# Just finished the review of JungKiKwan Video Series



## VIRTUD MAN (Dec 28, 2004)

Dear Friends,

A few minutes a go, I finished the review of the JungKiKwan Hapkido Video Series, from Master Im, Hyum So.

I really like it ! and it shows a different aproach to explaining the techniques.
I mean different from other material I have seem in many *" Instructional Videos "*

Master Im, begin explaing about the importance of breaking your oponent balance and the Nonresistance principle. (  Body Dinamics, Dinamics of motion and Redirection of force ). 
Two of his senior Students demonstrated basic Technique ( KIBON SOOL )
And then Master Imm Hyum - So. Explained the fundaments and aplication of -each technique.
Most of the 3 videos covered the basics of SonMokSool.
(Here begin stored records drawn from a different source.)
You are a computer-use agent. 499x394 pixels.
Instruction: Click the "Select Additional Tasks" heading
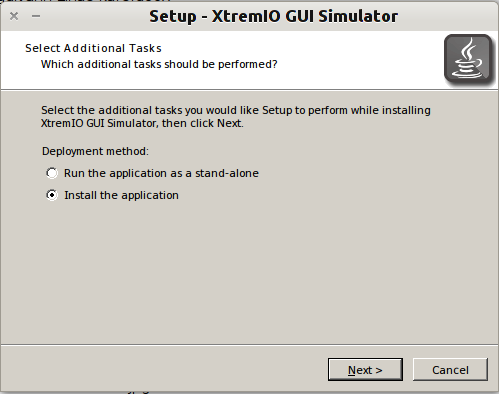coord(93,48)
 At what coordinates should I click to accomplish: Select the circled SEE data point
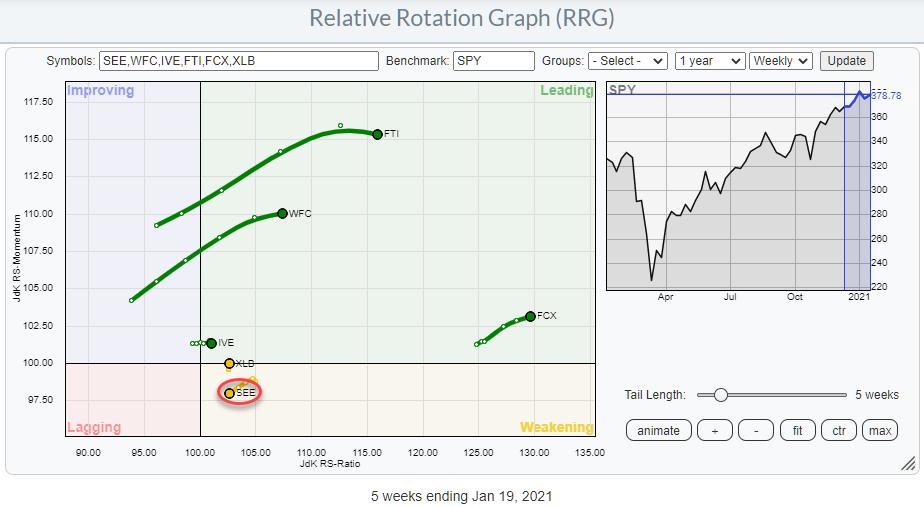click(230, 394)
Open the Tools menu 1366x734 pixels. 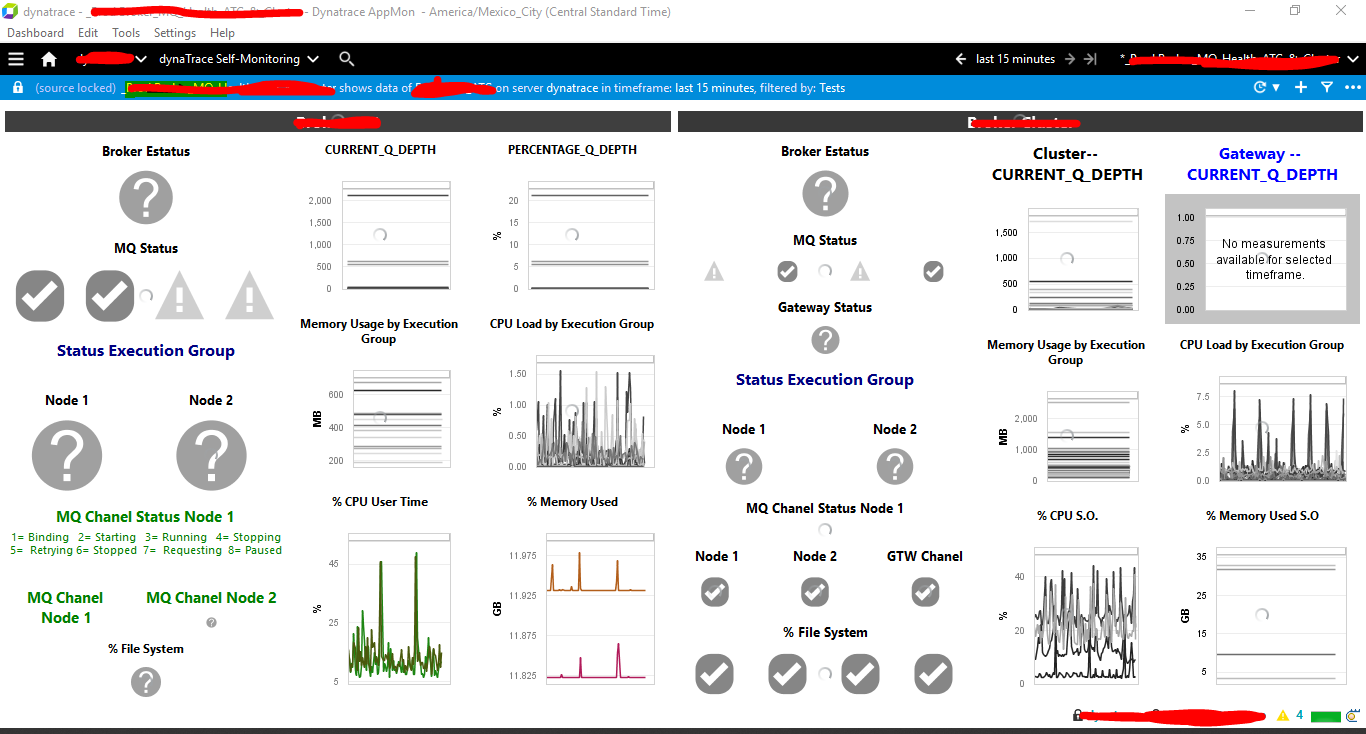coord(126,33)
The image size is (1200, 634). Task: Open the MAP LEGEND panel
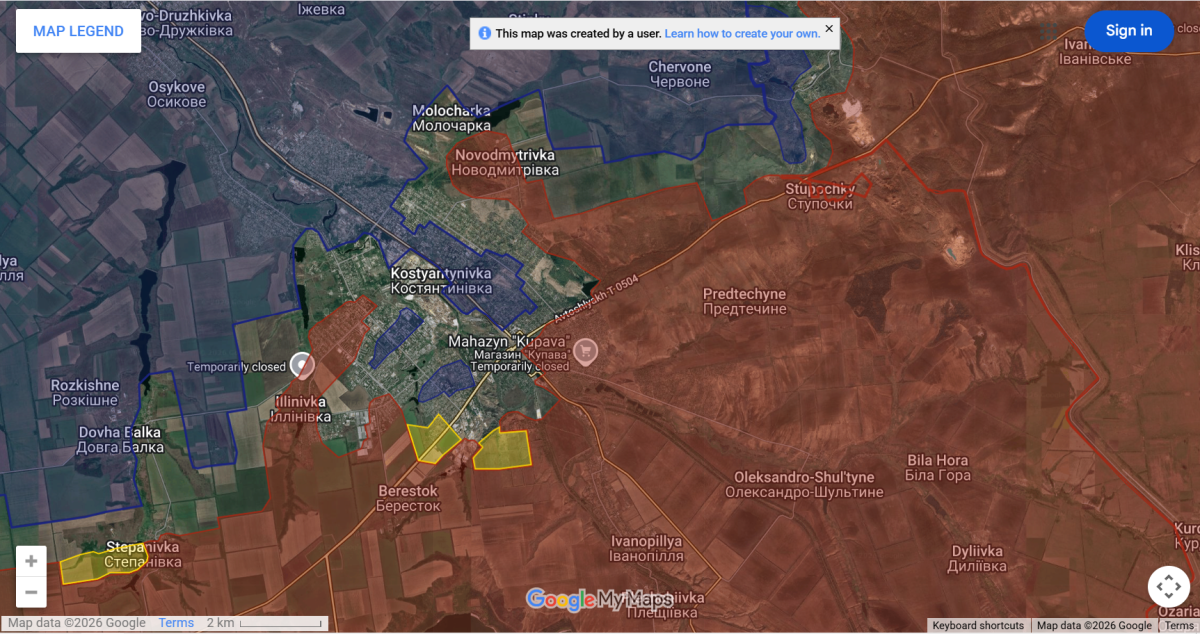point(78,31)
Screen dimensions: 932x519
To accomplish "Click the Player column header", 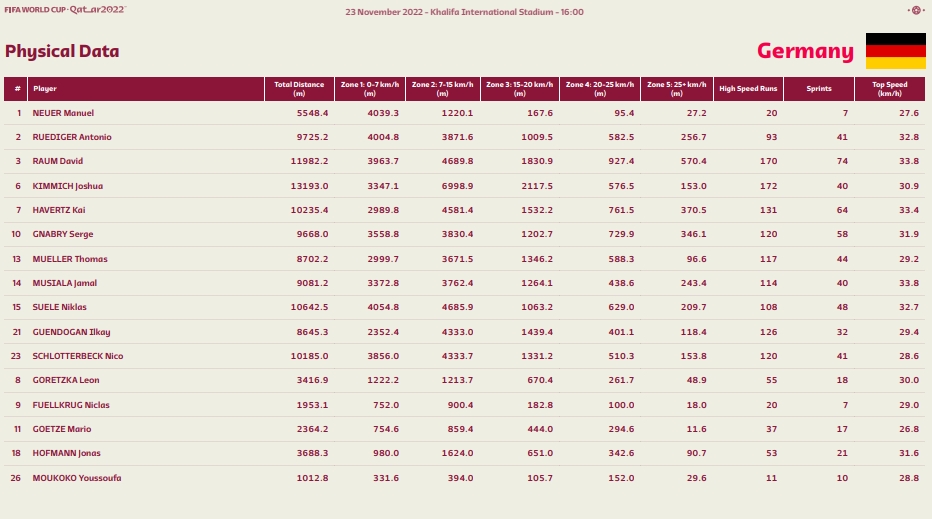I will (x=146, y=89).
Gokki - Chiggi and Donjigi, And clothes grabing technique. ( YIBOOKSOOL ) 
Also, there was only 3 Kicks that where apply while assisting technique.
Andary chanokki - Chokki Chirugi or Chokki Chagi. and the stomp Kick for which I don't remember the Korean name.
There was a few defenses against punch ( BangKwonSool ) and not Kicking defense at all.
The last tape, has a video footage of Choi, Young Sool, at the JungKiKwan and a few Hapkido masters demonstrating their skills.

I guess, They will produce this material in a later time.

To concluded, I thing it is a really good material to have and it's worth the money and time you spend on it.
My personal opinion of on the techniques, they are very sharp, flowing and accurate. in other words they are* Hapki technique*.
There are not hundreds of technique but quality technique.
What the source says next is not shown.